### Texto citado ###
Traducción: Esteban Flamini.
Project
Syndicate, 27 de junio de 2016
Dicen
que la noche del jueves fue trascendental para los que hicieron campaña por
dejar la Unión Europea y volver la espalda de Gran Bretaña al siglo XXI. En
eso, al menos, puedo estar de acuerdo. En palabras de Cicerón: “Trágico e
infeliz fue aquel día”.
La
decisión de abandonar la UE dominará la vida nacional británica durante la
próxima década, o tal vez más. Se puede discutir acerca de la magnitud exacta
de la conmoción económica (a corto y largo plazo), pero es difícil imaginar
alguna circunstancia en la que el Reino Unido no se volverá más pobre e
insignificante en el mundo. Muchos de los que fueron alentados a votar,
presuntamente, por su “independencia” hallarán que en vez de ganar libertad
perdieron el empleo.
¿Cómo
pudo pasar?
En
primer lugar, los referendos reducen la complejidad a una sencillez absurda. El
vínculo entre cooperación internacional y soberanía compartida que supone la
pertenencia de Gran Bretaña a la Unión Europea se tradujo a una serie de
afirmaciones y promesas mendaces. Se le dijo al pueblo británico que abandonar
la UE no traería ningún costo económico ni ninguna pérdida para aquellos
sectores de la sociedad a los que la pertenencia a Europa benefició. Se
prometió a los votantes un tratado comercial ventajoso con Europa (el mayor
mercado de Gran Bretaña), menos inmigración y más dinero para el Servicio
Nacional de Salud y otros valiosos bienes y servicios públicos. Sobre todo, se
dijo que Gran Bretaña recuperaría la vitalidad creativa necesaria para tomar el
mundo por asalto.
Uno
de los horrores que nos esperan es la creciente decepción de los partidarios
del Brexit conforme todas estas mentiras queden expuestas. Se les dijo a los
votantes que “recuperarían su país”. No creo que les guste el país con el que
se encontrarán.
Un
segundo motivo del desastre es la fragmentación de los dos principales partidos
políticos británicos. Por años, el antieuropeísmo erosionó la autoridad de los
líderes del Partido Conservador. Además, toda noción de disciplina y lealtad
partidaria se derrumbó hace años, conforme menguaba la cantidad de
simpatizantes conservadores comprometidos. Aún peor es lo que sucedió en el
Partido Laborista, cuyos simpatizantes tradicionales dieron impulso a la gran
victoria del voto por la salida de la UE en muchas áreas de clase trabajadora.
Con
el Brexit, hemos visto al populismo a lo Donald Trump llegar a Gran Bretaña. Es
obvio que hay una difundida hostilidad, mezclada en una ola de resentimiento
populista, hacia cualquiera al que se estime miembro del “establishment”.
### Datos recopilados ###
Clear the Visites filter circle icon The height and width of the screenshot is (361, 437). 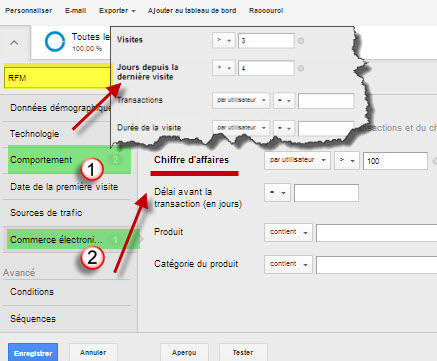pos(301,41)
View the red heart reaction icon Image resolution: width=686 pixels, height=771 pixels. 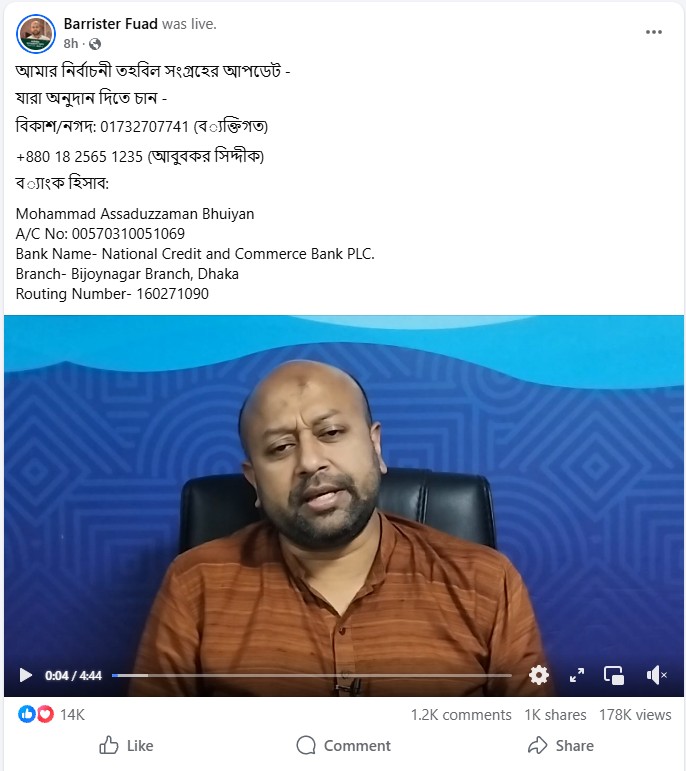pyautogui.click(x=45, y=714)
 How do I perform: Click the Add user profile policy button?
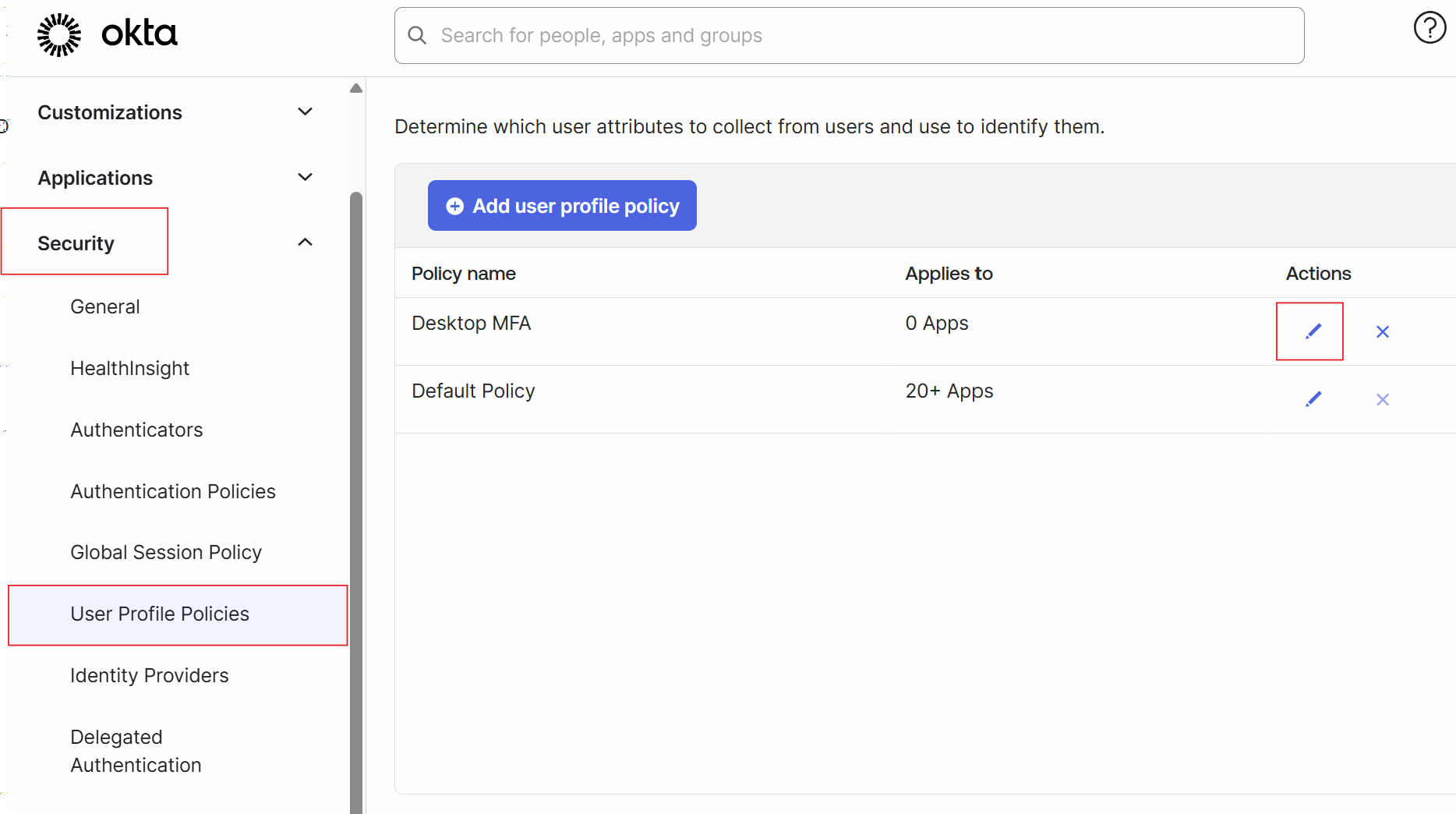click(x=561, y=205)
###
__Objetivo__.
Contesta con brevedad, según el texto citado:
1. ¿Qué frase de Cicerón se reproduce?
2. ¿Durante cuánto tiempo dominará la decisión de abandonar la UE la vida nacional británica?
3. ¿Los simpatizantes tradicionales de qué partido impulsaron la victoria de la salida en muchas áreas de clase trabajadora?
Para responder, apóyate únicamente en el texto citado.

__Resultado del ejercicio__.
1. "Trágico e infeliz fue aquel día".
2. Durante la próxima década, o tal vez más.
3. Del Partido Laborista.